Computation
===========

Here are some numerical computing strategies:

- The algorithm only does conversion between wavelet coefficients and sqeuence in frequency domain. 
  (I)FFT are used to transform between time and frequency domain.
- Outside the transition band, value of Meyer kernel is either :math:`1` or :math:`0`. 
  So, calculate the transition band only.

Transform
---------

.. math::
    w_{mn}=A\frac{(-1)^{mn}}2\sum_{k=0}^{N-1}\left(\tilde{x}[k-mN_t]\pm\tilde{x}[k+mN_t]\right)
    \tilde{\phi}[k]\mathrm{e}^{\mathrm{i}\pi nk/N_t}.

Summation regarding :math:`k` contains :math:`2N_t` items actually and can be calculated with IFFT.
For real sequence :math:`x[j]`, the above formula is reduced to

.. math::
    \begin{gather}
    w_{mn} = A(-1)^{mn} \mathcal{O}_{mn}\sum_{k}\tilde{x}[k-mN_t]\tilde{\phi}[k]\mathrm{e}^{\mathrm{i}\pi nk/N_t}. \\
    O_{mn} = \mathcal{R},\qquad\text{if}\; m+n\;\text{even}\quad \text{else}\; \mathcal{I}.
    \end{gather}



Inverse transform
-----------------

.. math::
    \tilde{x}[k] = \frac12 \sum_{m}\left(\tilde{\phi}[k-mN_t]\pm\tilde{\phi}[k+mN_t]\right)
    \sum_{n}A_{mn}w_{mn}\mathrm{e}^{-\mathrm{i}\pi nk/N_t}.

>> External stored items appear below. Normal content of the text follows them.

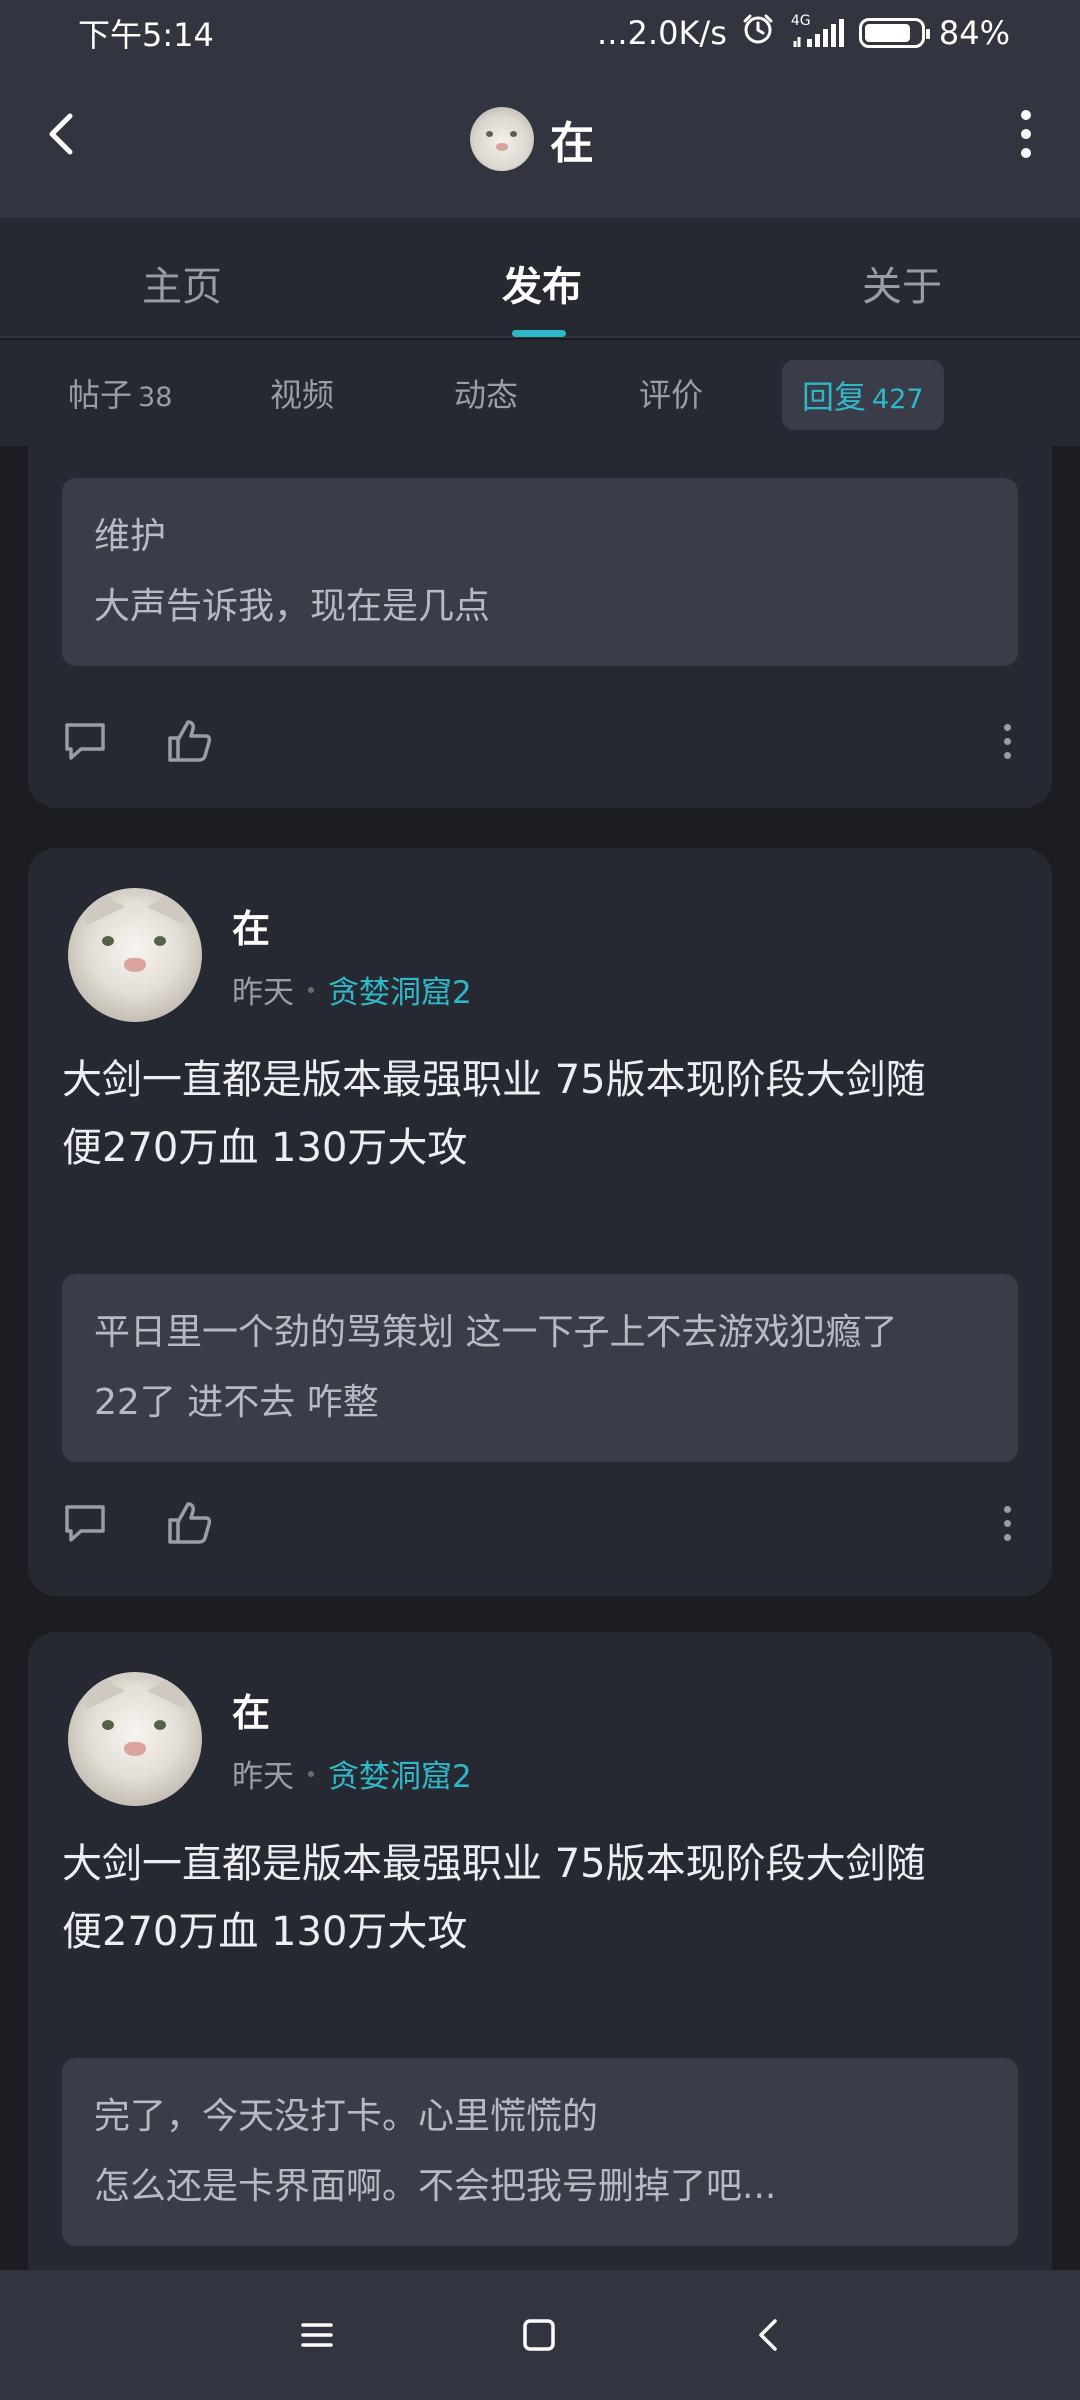 This screenshot has width=1080, height=2400. What do you see at coordinates (292, 606) in the screenshot?
I see `quote-line: 大声告诉我，现在是几点` at bounding box center [292, 606].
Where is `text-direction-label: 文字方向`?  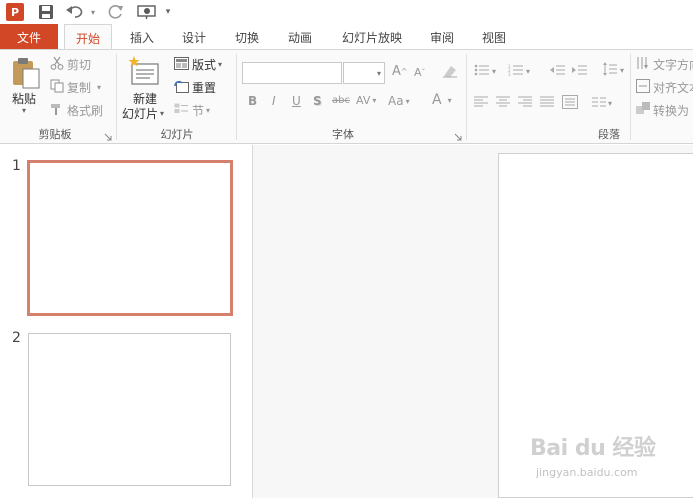
text-direction-label: 文字方向 is located at coordinates (673, 65).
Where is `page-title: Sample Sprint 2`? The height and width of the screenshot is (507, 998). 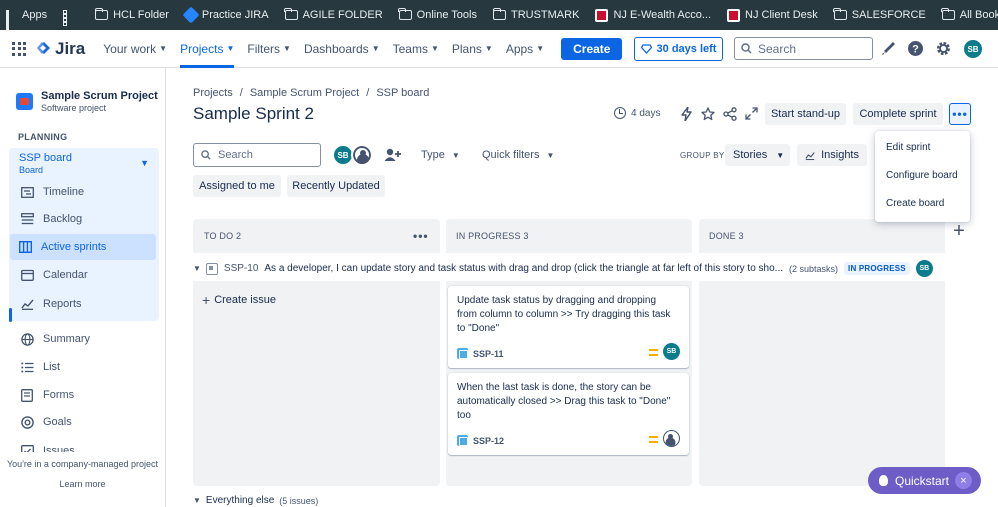 page-title: Sample Sprint 2 is located at coordinates (254, 114).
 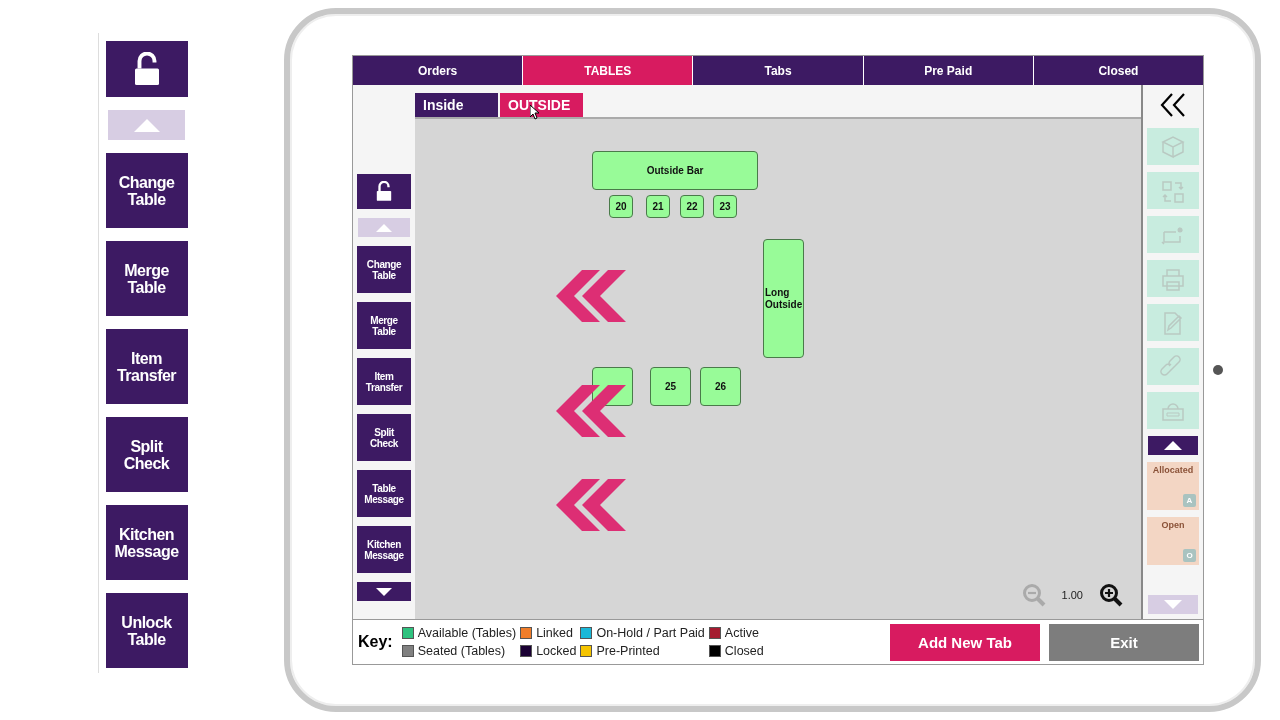 I want to click on queue-badge: A, so click(x=1190, y=500).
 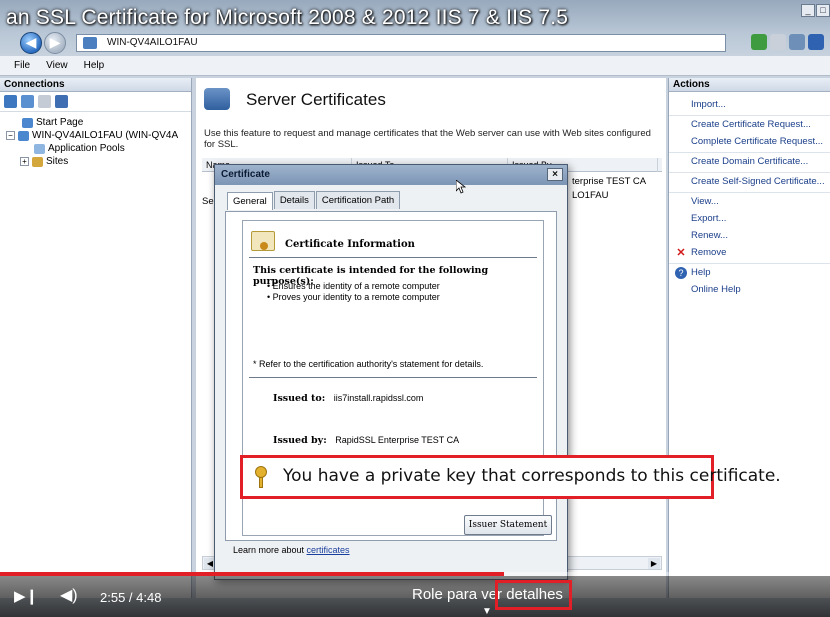 What do you see at coordinates (378, 398) in the screenshot?
I see `issued-to-value: iis7install.rapidssl.com` at bounding box center [378, 398].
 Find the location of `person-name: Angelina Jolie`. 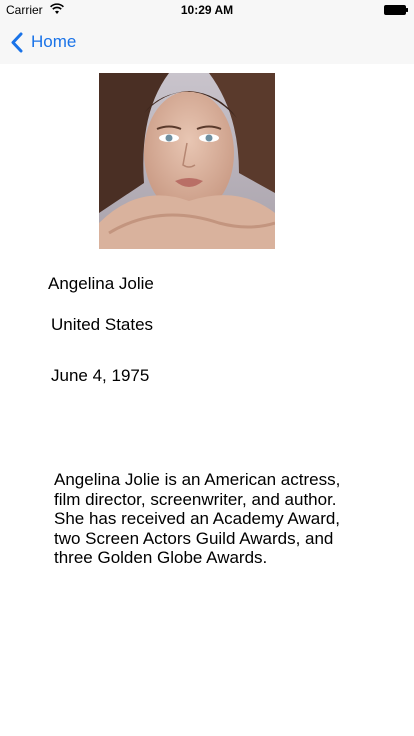

person-name: Angelina Jolie is located at coordinates (101, 284).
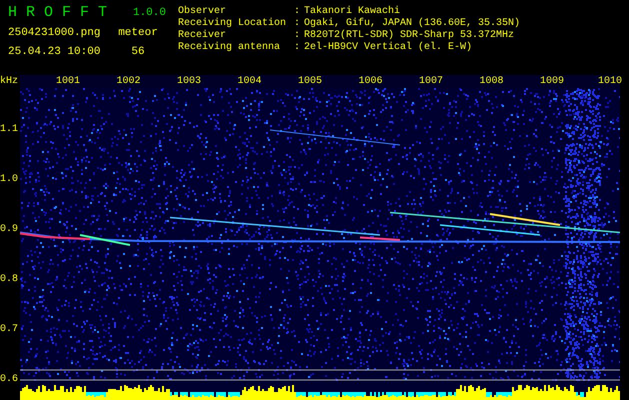 This screenshot has height=400, width=629. Describe the element at coordinates (250, 82) in the screenshot. I see `x-tick-label: 1004` at that location.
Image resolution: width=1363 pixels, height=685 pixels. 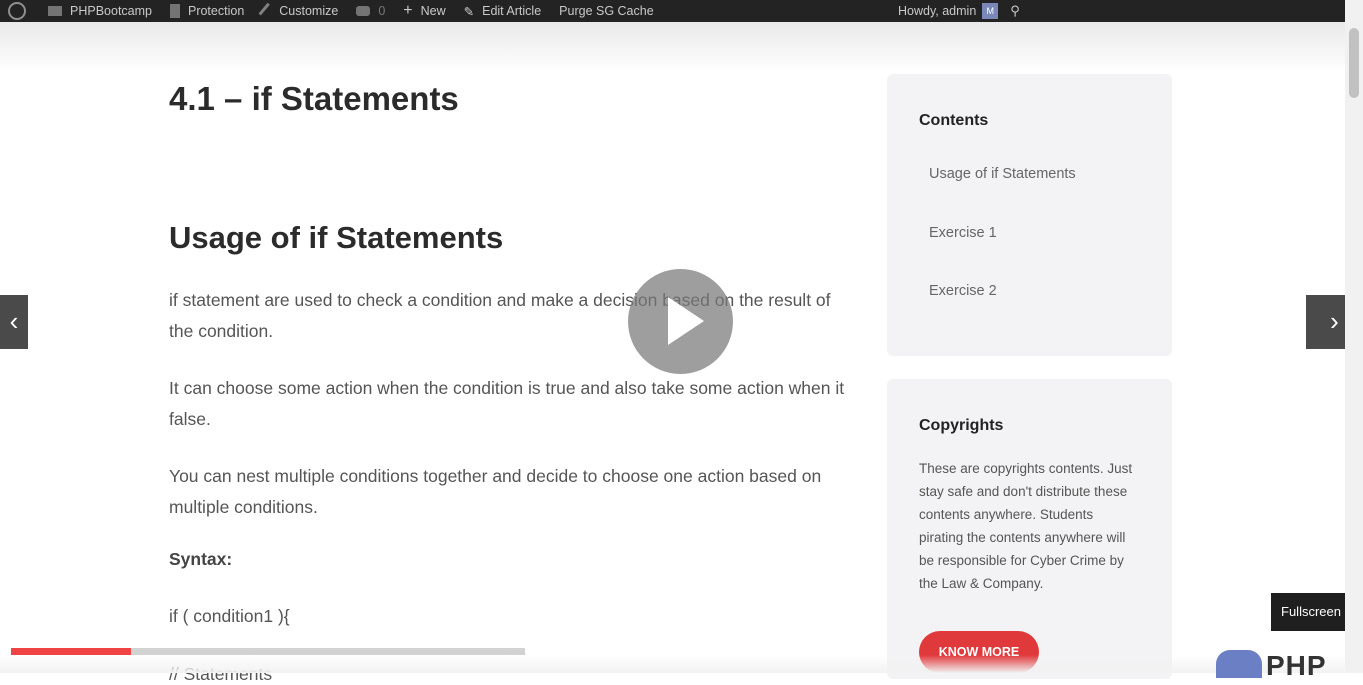 I want to click on section-heading: Usage of if Statements, so click(x=336, y=238).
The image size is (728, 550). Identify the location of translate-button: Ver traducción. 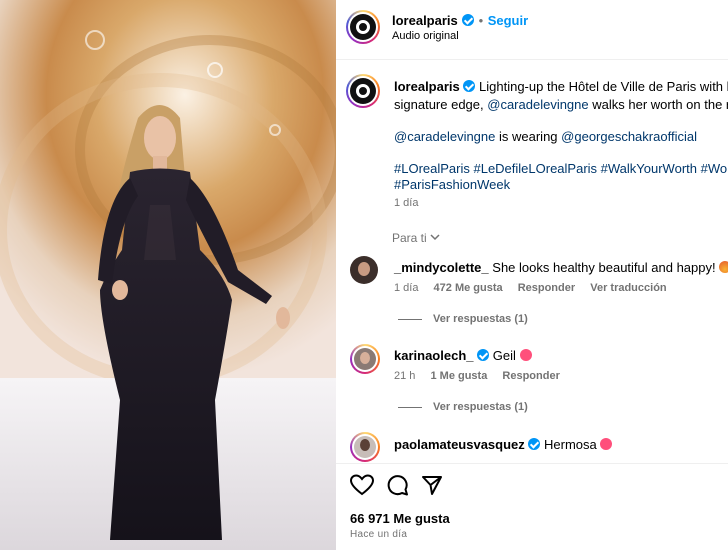
(628, 288).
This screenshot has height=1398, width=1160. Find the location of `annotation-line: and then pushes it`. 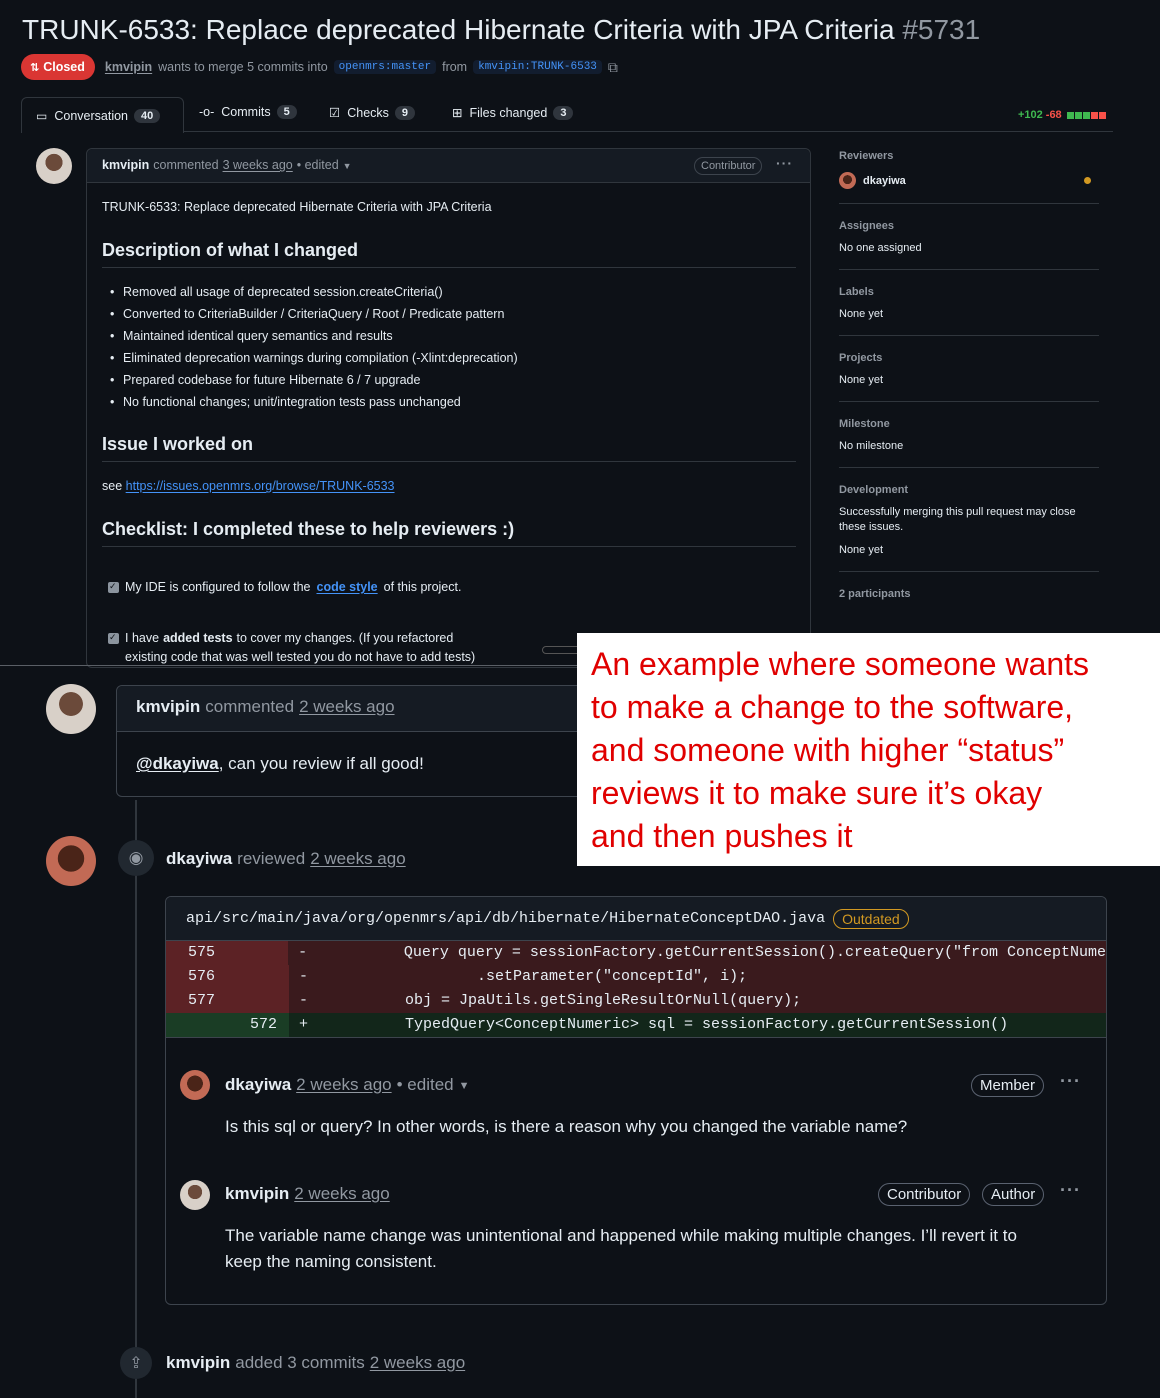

Summation regarding :math:`n` can be calculated with FFT. For real sequence :math:`x[j]`, 
items with negative :math:`k` are redudant. Therefore, :math:`\tilde{\phi}[k+mN_t]` is ignored.

.. attention::
    Special treatment for :math:`m=0` and :math:`N_f/2`.